Seven years after auction house Sotheby’s real estate brokerage arm landed in India, arch rival Christie’s has followed suit. The famed auction house’s realty division, Christie’s International Real Estate, has tied up with husband-and-wife duo Himmat Singh and Rohini Chaudhri Singh in New Delhi and officially opened doors in the country earlier this year.
“We will effectively be representing Christie’s for all luxury property sales in this region,” Himmat Singh says, underscoring that the specific areas will include North India to focus on South and Central Delhi as well as holiday homes like in the hills of Kasauli. Future expansion will hinge on business growth and outlook and could include Goa, Bengaluru, and the Mumbai markets for high-end real estate, which he defines as anything valued at ₹10 crore and upwards.
Given that Sotheby’s has already been here, why has Christie’s been playing catch-up? Helena De Forton, director of regional operations for Europe, Middle East, Russia, India and Africa, Christie’s International Real Estate, admits that “India is a tough market to enter” and because of that they took their time to find a partner who was fully aligned with their values and expertise. “We did have (earlier) conversations with other partners, but they were not interesting to us.”
There are other reasons, too. Himmat Singh says there are upwards of 2,000 high-end apartments for sale in the Delhi region.
Shubhankar Dongre, co-founder of Zapkey (a Propstack company) says that the last six months have not been without action for the Delhi market. “Across Category A locations like Friends Colony, Golf Links, Shanti Niketan, Sunder Nagar, Vasant Vihar, and Anand Niketan, in the past six months or so there have been about 23 deals over ₹10 crore in value, with seven of those being over ₹20 crore.”
Other metros, too, have supply that Christie’s would find viable. Kamal Khetan, chairman and managing director of premium realty firm Sunteck Realty, says that across most metros—and especially in Mumbai—there’s a vibrant and growing luxury realty segment. His completed projects in Mumbai’s Bandra Kurla Complex have around 35 unsold apartments with an average value that ranges between ₹25 crore and ₹90 crore. “This piece of the industry would be well-served with reputed agents that offer premium branding and marketing capabilities,” he says.
Other luxury players agree. Adarsh Jatia—managing director of Provenance Land which built and owns the Four Seasons Hotel and Four Seasons Private Residences, and other projects in Mumbai—says that predominantly what separates regular brokerage services from brand ones is credibility and trust that’s brought on the table for both the buyer as well as the developer. “Any international brand goes through its checks and balances in terms of quality standards, service levels, and governance.
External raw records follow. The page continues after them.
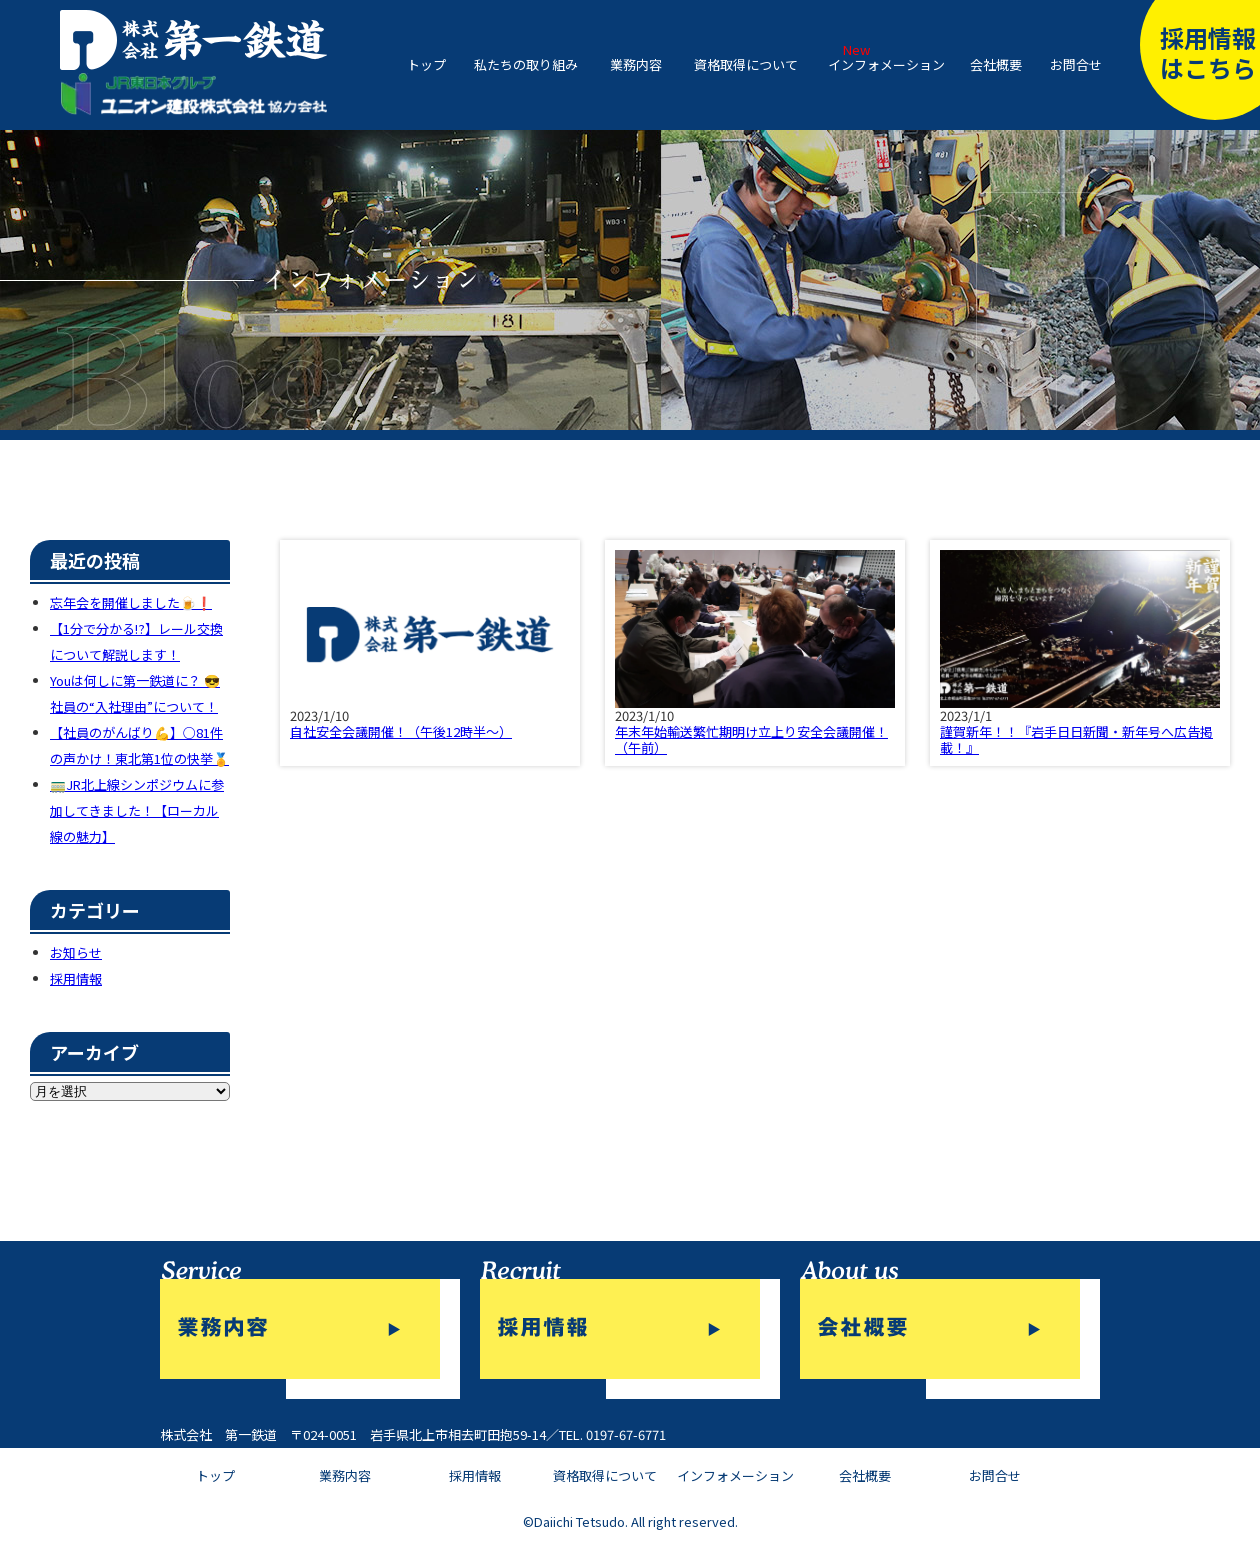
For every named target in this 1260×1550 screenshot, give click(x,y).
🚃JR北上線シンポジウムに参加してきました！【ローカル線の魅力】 (137, 810)
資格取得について (746, 64)
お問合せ (1076, 64)
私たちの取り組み (526, 64)
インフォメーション (886, 64)
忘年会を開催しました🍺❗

Additionally, most of them also provide holistic end-to-end services like legal and administrative paperwork that are a crucial part of any deal, making them a preferred choice”, Jatia says.
Singh says that the six months after the lockdown restrictions began to be lifted the sector saw a 30% jump in the volume of deals, compared to the six months preceding the lockdown. His point is that even though the classic argument has always been that one can rent for 2% of the cost when it comes to luxury real estate, that mindset has changed with the perception that it is now key to having a bigger roof over one’s head and then figuring the rest of it out, he says.
Christie’s International Real Estate has successfully marketed high-value real estate around the world for over 30 years. Through its New York City brokerage and invitation-only Affiliate network, it has 146 partners across 48 countries and territories, and offers services to a global clientele at the luxury end of the residential property market, says De Forton.
The company has offices in London, New York City, Hong Kong, Los Angeles, Chicago, and Palm Beach, and its affiliated brokerages have recorded approximately $500 billion of real estate transactions over the last five years, officials say.
De Forton says that the Delhi office marks the fifth affiliate to be opening in Asia.
Analysts question why the well-heeled would switch real estate brokers to go with Christie’s for local purchases, but the business that Christie’s is going after is not restricted to India alone. Singh adds that Christie’s India office would also be offering outward bound investments for real estate in the western world and other markets outside of India.